The earliest allusion that I can find to geographical isolation in the writings of Darwin occurs in a correspondence with Sir Joseph Hooker, as far back as 1844. He there says:—
I cannot give my reasons in detail; but the most general conclusion which the geographical distribution of all organic beings appears to me to indicate is, that isolation is the chief concomitant or cause of the appearance of new forms (I well know there are some staring exceptions)[27].
And again:—
With respect to original creation or production of new forms, I have said that isolation appears the chief element[28].
Next, in the earlier editions of the Origin of Species this view is abandoned, and in its stead we meet with the opinion that geographical isolation lends a certain amount of assistance to natural selection, by preventing free intercrossing. But here we must note two things. First, the distinction between monotypic and polytypic evolution is not defined. Secondly, the levelling effect of free intercrossing in nature, and hence its antagonism to divergence of character by natural selection, is not sufficiently recognized; while, on the other hand, and in consequence of this, the importance of isolation as a factor of evolution is underrated—not only in its geographical, but likewise in all its other forms.

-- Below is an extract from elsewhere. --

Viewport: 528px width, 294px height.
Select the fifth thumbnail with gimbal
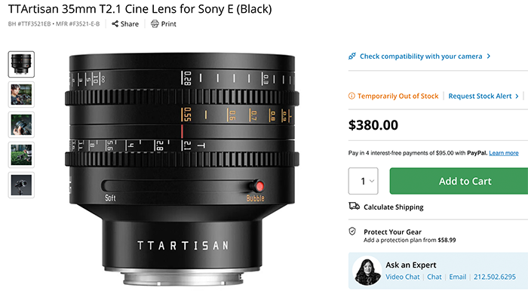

Taking these two points separately, the only passages in Darwin's writings, so far at least as I can find, in which any distinction is drawn between evolution as monotypic and polytypic, are those in which he deals with a somewhat analogous distinction between artificial selection as intentional and unconscious. He says, for example:—
In the case of methodical selection, a breeder selects for some definite object, and if the individuals be allowed freely to intercross, his work will completely fail. But when many men, without intending to alter the breed, have a nearly common standard of perfection, and all try to procure and breed from the best animals, improvement surely but slowly follows from this unconscious process of selection, notwithstanding that there is no separation of selected individuals. Thus it will be under nature[29].
Here we have what may perhaps be regarded as a glimmering of the distinction between monotypic and polytypic evolution. But that it is only a glimmering is proved by the immediately ensuing sentences, which apply this analogy of unconscious selection not to the case of monotypic, but to that of polytypic evolution. So likewise, in the succeeding discussion on "divergence of character," the analogy is again resorted to for the purpose of showing how polytypic evolution may occur in nature.